Yesterday they put up their list of the 10 Best Comic Book Animated Series of All Time. It was no surprise and they were correct to place the wonderful Batman: The Animated Series in the #1 slot, but something they left off the list was an inexcusable oversight.

I've been writing for two years now about how excellent Green Lantern: The Animated Series is, and I recently went so far as to proclaim it as my second-favorite comic book animated series of all time. It is better than each of Newsarama's #2 through #9, and I could even make a case that four of the series they name don't have any business being in the Top Ten at all. All I can figure is that Green Lantern must have slipped Newsarama's mind because there is no way it should have been shut out.

If you'd like to share in my misery you can read the Newsarama Top Ten list over here.

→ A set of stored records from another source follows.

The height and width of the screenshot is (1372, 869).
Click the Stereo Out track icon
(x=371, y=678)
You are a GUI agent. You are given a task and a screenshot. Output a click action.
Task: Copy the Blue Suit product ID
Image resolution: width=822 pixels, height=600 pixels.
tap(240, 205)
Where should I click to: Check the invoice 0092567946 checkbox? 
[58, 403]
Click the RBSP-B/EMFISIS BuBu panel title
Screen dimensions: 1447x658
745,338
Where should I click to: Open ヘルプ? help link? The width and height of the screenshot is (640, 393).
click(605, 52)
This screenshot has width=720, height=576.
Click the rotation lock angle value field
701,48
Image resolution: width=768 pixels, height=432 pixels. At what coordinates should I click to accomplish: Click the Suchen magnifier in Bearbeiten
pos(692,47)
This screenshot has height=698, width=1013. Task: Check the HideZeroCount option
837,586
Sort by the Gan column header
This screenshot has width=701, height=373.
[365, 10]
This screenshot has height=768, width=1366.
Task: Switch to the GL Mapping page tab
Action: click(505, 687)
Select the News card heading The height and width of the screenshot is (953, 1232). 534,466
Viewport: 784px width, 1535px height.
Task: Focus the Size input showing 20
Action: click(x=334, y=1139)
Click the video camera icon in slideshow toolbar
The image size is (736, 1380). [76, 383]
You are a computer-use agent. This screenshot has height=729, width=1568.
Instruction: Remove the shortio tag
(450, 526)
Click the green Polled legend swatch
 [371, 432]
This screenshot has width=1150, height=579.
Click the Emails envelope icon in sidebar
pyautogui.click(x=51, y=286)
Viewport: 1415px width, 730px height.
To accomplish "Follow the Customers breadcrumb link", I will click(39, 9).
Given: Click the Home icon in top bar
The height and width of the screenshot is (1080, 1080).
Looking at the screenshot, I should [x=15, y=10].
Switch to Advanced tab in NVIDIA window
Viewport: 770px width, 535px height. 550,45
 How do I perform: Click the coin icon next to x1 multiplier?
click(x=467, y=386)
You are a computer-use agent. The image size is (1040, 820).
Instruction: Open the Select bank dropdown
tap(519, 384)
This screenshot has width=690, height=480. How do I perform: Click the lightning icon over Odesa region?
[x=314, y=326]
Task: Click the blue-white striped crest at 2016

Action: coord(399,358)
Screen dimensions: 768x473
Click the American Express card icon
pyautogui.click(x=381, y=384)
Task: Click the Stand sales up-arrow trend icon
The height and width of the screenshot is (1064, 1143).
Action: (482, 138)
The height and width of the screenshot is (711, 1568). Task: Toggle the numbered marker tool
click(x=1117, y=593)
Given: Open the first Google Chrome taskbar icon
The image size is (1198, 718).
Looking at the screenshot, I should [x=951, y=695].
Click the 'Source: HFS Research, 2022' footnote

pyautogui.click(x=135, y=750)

UPDATE! Newsarama tweeted a response to me:


@hayfamzone if it makes you feel better, one of our editors put it in the #3 slot - just not quite high enough to average into the list. :-/

Friday, March 29, 2013

Kickstarter Success for Ditkomania

A drawing by me as printed in Ditkomania #16 (1985)

Editor/publisher Rob Imes recently ran a Kickstarter campaign to raise funds for the publication of Ditkomania #90. I wrote a little blog article about the initiative and I want to thank  Jaime Hernandez and Tom Brevoort for retweeting my message to all of their followers. It turns out that one major contributor to the effort was Mr. Mark S. Ditko, nephew of Steve Ditko!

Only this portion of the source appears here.